Minha mãe vai fazer 80 anos no dia 10 de maio. Se frequentasse as arenas da política como os torcedores frequentam os estádios de futebol, é possível que fosse mais xingada do que é só por ser mãe de uma comentarista de política. Assim como as mães dos juízes, ela não tem culpa. Se dependesse da sua vontade, eu teria sido professora, mas escolhi ser jornalista e quando passei no vestibular, aos 17 anos, restou-lhe aceitar a minha decisão, como aceitara que eu saísse de casa com 10 anos para estudar. Ela nunca entrou no Twitter e por isso não conhece as grosserias que infestam as redes sociais e que, volta e meia, são dirigidas a quem me pariu.

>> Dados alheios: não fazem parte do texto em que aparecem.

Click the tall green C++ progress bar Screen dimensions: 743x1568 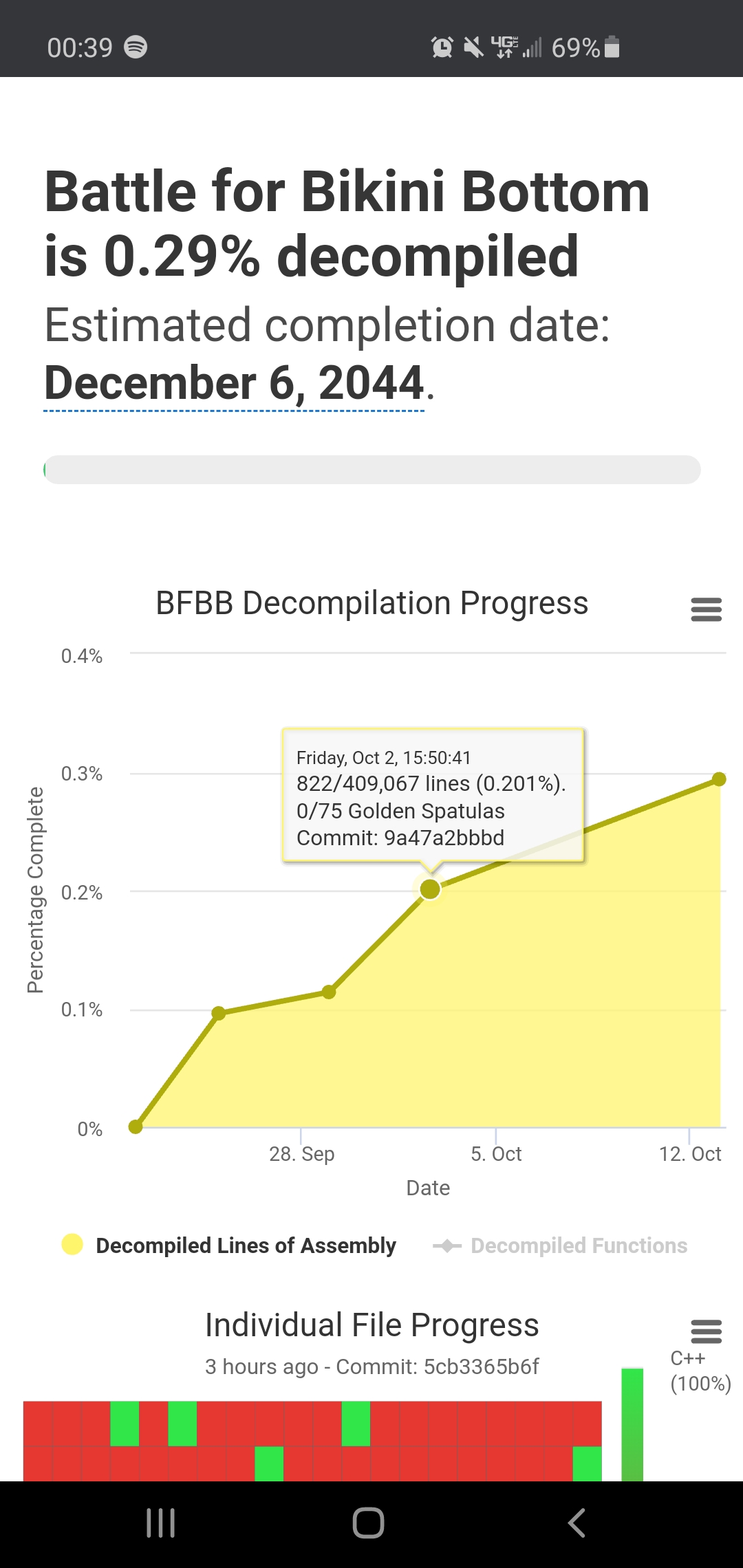(x=632, y=1424)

Minha vó deu à primeira filha um nome estranho: Universinda. Fico imaginando a estranheza dos vizinhos, lá em 1942, sabendo que dona Jurema tinha dado ao bebê um nome tão comprido e pouco usual. Mas ela explicava que era uma homenagem à professora da Escola São Judas Tadeu, que viria ser a maior inspiração da vida da minha mãe.
Seu sonho era ser professora como aquela senhora que a alfabetizou escrevendo numa pedra porque não tinha caderno. O sonho não se realizou. Minha mãe ficou órfã de pai aos oito anos e só estudou até o quarto ano primário, que mais do que isso não tinha na Volta Vitória. Aos 17 anos, casou-se com meu pai, por quem se apaixonara à primeira vista e só tinha 18 quando eu nasci.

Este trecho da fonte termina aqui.